Present the following data again exactly as it is shown.

=== TASK MATERIAL ===

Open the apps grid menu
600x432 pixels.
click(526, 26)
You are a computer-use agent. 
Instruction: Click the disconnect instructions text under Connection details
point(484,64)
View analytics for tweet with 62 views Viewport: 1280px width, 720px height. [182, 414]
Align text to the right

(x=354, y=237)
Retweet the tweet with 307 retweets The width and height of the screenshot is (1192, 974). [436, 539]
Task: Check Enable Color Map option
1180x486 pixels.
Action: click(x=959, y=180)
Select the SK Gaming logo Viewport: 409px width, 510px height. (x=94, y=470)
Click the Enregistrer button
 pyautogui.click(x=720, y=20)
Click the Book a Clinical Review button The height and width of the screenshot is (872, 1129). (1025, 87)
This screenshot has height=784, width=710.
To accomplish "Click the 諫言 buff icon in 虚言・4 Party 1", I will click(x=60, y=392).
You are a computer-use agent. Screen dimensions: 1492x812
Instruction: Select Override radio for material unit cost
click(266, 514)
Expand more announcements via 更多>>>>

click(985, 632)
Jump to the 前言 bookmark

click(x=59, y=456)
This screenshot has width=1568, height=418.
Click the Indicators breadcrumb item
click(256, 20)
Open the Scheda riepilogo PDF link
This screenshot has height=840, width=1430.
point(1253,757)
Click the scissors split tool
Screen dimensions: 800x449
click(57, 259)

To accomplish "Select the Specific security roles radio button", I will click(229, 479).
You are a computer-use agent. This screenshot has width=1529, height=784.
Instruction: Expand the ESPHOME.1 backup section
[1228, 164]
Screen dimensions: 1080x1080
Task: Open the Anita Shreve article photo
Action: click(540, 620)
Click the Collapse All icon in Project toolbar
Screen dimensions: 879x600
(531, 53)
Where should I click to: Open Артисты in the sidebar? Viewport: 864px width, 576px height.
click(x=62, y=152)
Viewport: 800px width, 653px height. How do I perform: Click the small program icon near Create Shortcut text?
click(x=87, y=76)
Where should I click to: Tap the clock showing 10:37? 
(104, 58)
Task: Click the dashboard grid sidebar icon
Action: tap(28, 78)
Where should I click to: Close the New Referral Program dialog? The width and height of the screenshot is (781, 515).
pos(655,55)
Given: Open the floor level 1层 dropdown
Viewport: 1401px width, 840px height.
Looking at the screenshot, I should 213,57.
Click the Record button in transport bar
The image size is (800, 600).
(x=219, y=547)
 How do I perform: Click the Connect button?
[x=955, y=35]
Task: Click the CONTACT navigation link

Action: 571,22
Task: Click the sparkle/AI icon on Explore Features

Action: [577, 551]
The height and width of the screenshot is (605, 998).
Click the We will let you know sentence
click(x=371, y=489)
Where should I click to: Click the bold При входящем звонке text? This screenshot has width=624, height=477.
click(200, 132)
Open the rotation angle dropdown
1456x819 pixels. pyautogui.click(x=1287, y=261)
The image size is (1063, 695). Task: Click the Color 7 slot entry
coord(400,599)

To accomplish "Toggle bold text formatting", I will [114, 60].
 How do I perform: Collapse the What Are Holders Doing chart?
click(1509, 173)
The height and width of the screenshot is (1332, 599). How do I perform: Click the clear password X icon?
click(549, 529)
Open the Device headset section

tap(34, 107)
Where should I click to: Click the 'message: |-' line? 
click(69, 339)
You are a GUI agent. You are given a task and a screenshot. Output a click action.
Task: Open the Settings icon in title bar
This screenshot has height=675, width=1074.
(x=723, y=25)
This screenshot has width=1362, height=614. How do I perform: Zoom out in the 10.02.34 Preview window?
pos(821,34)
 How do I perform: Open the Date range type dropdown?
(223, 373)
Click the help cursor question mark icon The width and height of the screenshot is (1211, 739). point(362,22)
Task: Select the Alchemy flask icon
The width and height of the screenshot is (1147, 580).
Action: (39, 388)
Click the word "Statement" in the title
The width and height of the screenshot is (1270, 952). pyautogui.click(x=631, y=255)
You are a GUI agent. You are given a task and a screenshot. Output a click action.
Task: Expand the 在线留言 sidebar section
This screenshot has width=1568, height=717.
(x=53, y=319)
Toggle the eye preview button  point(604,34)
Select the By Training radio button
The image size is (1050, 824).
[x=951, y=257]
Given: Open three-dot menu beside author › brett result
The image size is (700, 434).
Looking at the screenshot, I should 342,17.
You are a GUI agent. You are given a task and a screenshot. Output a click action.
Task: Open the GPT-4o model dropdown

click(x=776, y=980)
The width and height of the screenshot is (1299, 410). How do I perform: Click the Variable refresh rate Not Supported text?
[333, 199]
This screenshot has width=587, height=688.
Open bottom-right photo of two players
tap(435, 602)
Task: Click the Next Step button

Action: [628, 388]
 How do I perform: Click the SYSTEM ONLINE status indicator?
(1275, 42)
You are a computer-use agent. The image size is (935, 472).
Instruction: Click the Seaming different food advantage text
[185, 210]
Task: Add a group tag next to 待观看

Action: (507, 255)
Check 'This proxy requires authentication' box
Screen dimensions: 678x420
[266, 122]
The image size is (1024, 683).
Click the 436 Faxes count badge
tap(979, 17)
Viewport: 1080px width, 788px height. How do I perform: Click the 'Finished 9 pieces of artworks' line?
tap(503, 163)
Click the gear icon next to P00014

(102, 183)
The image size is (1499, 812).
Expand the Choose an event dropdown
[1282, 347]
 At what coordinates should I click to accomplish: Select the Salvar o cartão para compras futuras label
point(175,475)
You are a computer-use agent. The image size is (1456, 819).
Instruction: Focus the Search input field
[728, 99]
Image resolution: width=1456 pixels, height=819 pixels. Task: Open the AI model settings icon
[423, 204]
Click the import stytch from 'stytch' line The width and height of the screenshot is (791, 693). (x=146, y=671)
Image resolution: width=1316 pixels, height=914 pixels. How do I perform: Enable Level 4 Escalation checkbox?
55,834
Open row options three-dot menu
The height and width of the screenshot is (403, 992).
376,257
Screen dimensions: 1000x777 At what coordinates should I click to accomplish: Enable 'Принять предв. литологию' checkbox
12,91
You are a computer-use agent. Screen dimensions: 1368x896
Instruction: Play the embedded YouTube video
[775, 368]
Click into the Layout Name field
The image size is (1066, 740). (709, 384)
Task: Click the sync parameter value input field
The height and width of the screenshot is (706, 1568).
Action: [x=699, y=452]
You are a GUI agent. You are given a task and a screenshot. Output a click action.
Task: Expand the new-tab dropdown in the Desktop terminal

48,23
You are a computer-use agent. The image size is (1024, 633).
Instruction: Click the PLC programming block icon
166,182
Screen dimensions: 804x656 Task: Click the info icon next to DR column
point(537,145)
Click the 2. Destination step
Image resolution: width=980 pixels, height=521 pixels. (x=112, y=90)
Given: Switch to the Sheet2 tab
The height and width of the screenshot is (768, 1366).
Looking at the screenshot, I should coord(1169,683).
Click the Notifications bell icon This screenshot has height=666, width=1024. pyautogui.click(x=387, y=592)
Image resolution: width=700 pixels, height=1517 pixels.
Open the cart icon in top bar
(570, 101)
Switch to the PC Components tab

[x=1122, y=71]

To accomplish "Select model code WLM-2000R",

===

# [SOLUTION FOR THIS EXERCISE]
Open the apps grid menu
600x432 pixels.
click(526, 26)
You are a computer-use agent. 
Instruction: Click the disconnect instructions text under Connection details
point(484,64)
View analytics for tweet with 62 views Viewport: 1280px width, 720px height. [182, 414]
Align text to the right

(x=354, y=237)
Retweet the tweet with 307 retweets The width and height of the screenshot is (1192, 974). [436, 539]
Task: Check Enable Color Map option
1180x486 pixels.
Action: click(x=959, y=180)
Select the SK Gaming logo Viewport: 409px width, 510px height. (x=94, y=470)
Click the Enregistrer button
 pyautogui.click(x=720, y=20)
Click the Book a Clinical Review button The height and width of the screenshot is (872, 1129). (1025, 87)
This screenshot has height=784, width=710.
To accomplish "Click the 諫言 buff icon in 虚言・4 Party 1", I will click(x=60, y=392).
You are a computer-use agent. Screen dimensions: 1492x812
Instruction: Select Override radio for material unit cost
click(266, 514)
Expand more announcements via 更多>>>>

click(985, 632)
Jump to the 前言 bookmark

click(x=59, y=456)
This screenshot has width=1568, height=418.
Click the Indicators breadcrumb item
click(256, 20)
Open the Scheda riepilogo PDF link
This screenshot has height=840, width=1430.
point(1253,757)
Click the scissors split tool
Screen dimensions: 800x449
click(57, 259)

To accomplish "Select the Specific security roles radio button", I will click(229, 479).
You are a computer-use agent. This screenshot has width=1529, height=784.
Instruction: Expand the ESPHOME.1 backup section
[1228, 164]
Screen dimensions: 1080x1080
Task: Open the Anita Shreve article photo
Action: click(540, 620)
Click the Collapse All icon in Project toolbar
Screen dimensions: 879x600
(531, 53)
Where should I click to: Open Артисты in the sidebar? Viewport: 864px width, 576px height.
click(x=62, y=152)
Viewport: 800px width, 653px height. How do I perform: Click the small program icon near Create Shortcut text?
click(x=87, y=76)
Where should I click to: Tap the clock showing 10:37? 
(104, 58)
Task: Click the dashboard grid sidebar icon
Action: tap(28, 78)
Where should I click to: Close the New Referral Program dialog? The width and height of the screenshot is (781, 515).
pos(655,55)
Given: Open the floor level 1层 dropdown
Viewport: 1401px width, 840px height.
Looking at the screenshot, I should 213,57.
Click the Record button in transport bar
The image size is (800, 600).
(x=219, y=547)
 How do I perform: Click the Connect button?
[x=955, y=35]
Task: Click the CONTACT navigation link

Action: 571,22
Task: Click the sparkle/AI icon on Explore Features

Action: [577, 551]
The height and width of the screenshot is (605, 998).
Click the We will let you know sentence
click(x=371, y=489)
Where should I click to: Click the bold При входящем звонке text? This screenshot has width=624, height=477.
click(200, 132)
Open the rotation angle dropdown
1456x819 pixels. pyautogui.click(x=1287, y=261)
The image size is (1063, 695). Task: Click the Color 7 slot entry
coord(400,599)

To accomplish "Toggle bold text formatting", I will [114, 60].
 How do I perform: Collapse the What Are Holders Doing chart?
click(1509, 173)
The height and width of the screenshot is (1332, 599). How do I perform: Click the clear password X icon?
click(549, 529)
Open the Device headset section

tap(34, 107)
Where should I click to: Click the 'message: |-' line? 
click(69, 339)
You are a GUI agent. You are given a task and a screenshot. Output a click action.
Task: Open the Settings icon in title bar
This screenshot has height=675, width=1074.
(x=723, y=25)
This screenshot has width=1362, height=614. How do I perform: Zoom out in the 10.02.34 Preview window?
pos(821,34)
 How do I perform: Open the Date range type dropdown?
(223, 373)
Click the help cursor question mark icon The width and height of the screenshot is (1211, 739). point(362,22)
Task: Select the Alchemy flask icon
The width and height of the screenshot is (1147, 580).
Action: (39, 388)
Click the word "Statement" in the title
The width and height of the screenshot is (1270, 952). pyautogui.click(x=631, y=255)
You are a GUI agent. You are given a task and a screenshot. Output a click action.
Task: Expand the 在线留言 sidebar section
This screenshot has width=1568, height=717.
(x=53, y=319)
Toggle the eye preview button  point(604,34)
Select the By Training radio button
The image size is (1050, 824).
[x=951, y=257]
Given: Open three-dot menu beside author › brett result
The image size is (700, 434).
Looking at the screenshot, I should 342,17.
You are a GUI agent. You are given a task and a screenshot. Output a click action.
Task: Open the GPT-4o model dropdown

click(x=776, y=980)
The width and height of the screenshot is (1299, 410). How do I perform: Click the Variable refresh rate Not Supported text?
[333, 199]
This screenshot has width=587, height=688.
Open bottom-right photo of two players
tap(435, 602)
Task: Click the Next Step button

Action: [628, 388]
 How do I perform: Click the SYSTEM ONLINE status indicator?
(1275, 42)
You are a computer-use agent. The image size is (935, 472).
Instruction: Click the Seaming different food advantage text
[185, 210]
Task: Add a group tag next to 待观看

Action: (507, 255)
Check 'This proxy requires authentication' box
Screen dimensions: 678x420
[266, 122]
The image size is (1024, 683).
Click the 436 Faxes count badge
tap(979, 17)
Viewport: 1080px width, 788px height. How do I perform: Click the 'Finished 9 pieces of artworks' line?
tap(503, 163)
Click the gear icon next to P00014

(102, 183)
The image size is (1499, 812).
Expand the Choose an event dropdown
[1282, 347]
 At what coordinates should I click to accomplish: Select the Salvar o cartão para compras futuras label
point(175,475)
You are a computer-use agent. The image size is (1456, 819).
Instruction: Focus the Search input field
[728, 99]
Image resolution: width=1456 pixels, height=819 pixels. Task: Open the AI model settings icon
[423, 204]
Click the import stytch from 'stytch' line The width and height of the screenshot is (791, 693). (x=146, y=671)
Image resolution: width=1316 pixels, height=914 pixels. How do I perform: Enable Level 4 Escalation checkbox?
55,834
Open row options three-dot menu
The height and width of the screenshot is (403, 992).
376,257
Screen dimensions: 1000x777 At what coordinates should I click to accomplish: Enable 'Принять предв. литологию' checkbox
12,91
You are a computer-use agent. Screen dimensions: 1368x896
Instruction: Play the embedded YouTube video
[775, 368]
Click into the Layout Name field
The image size is (1066, 740). (709, 384)
Task: Click the sync parameter value input field
The height and width of the screenshot is (706, 1568).
Action: [x=699, y=452]
You are a GUI agent. You are given a task and a screenshot. Output a click action.
Task: Expand the new-tab dropdown in the Desktop terminal

48,23
You are a computer-use agent. The image size is (1024, 633).
Instruction: Click the PLC programming block icon
166,182
Screen dimensions: 804x656 Task: Click the info icon next to DR column
point(537,145)
Click the 2. Destination step
Image resolution: width=980 pixels, height=521 pixels. (x=112, y=90)
Given: Switch to the Sheet2 tab
The height and width of the screenshot is (768, 1366).
Looking at the screenshot, I should coord(1169,683).
Click the Notifications bell icon This screenshot has height=666, width=1024. pyautogui.click(x=387, y=592)
Image resolution: width=700 pixels, height=1517 pixels.
Open the cart icon in top bar
(570, 101)
Switch to the PC Components tab

[x=1122, y=71]

To accomplish "Select model code WLM-2000R",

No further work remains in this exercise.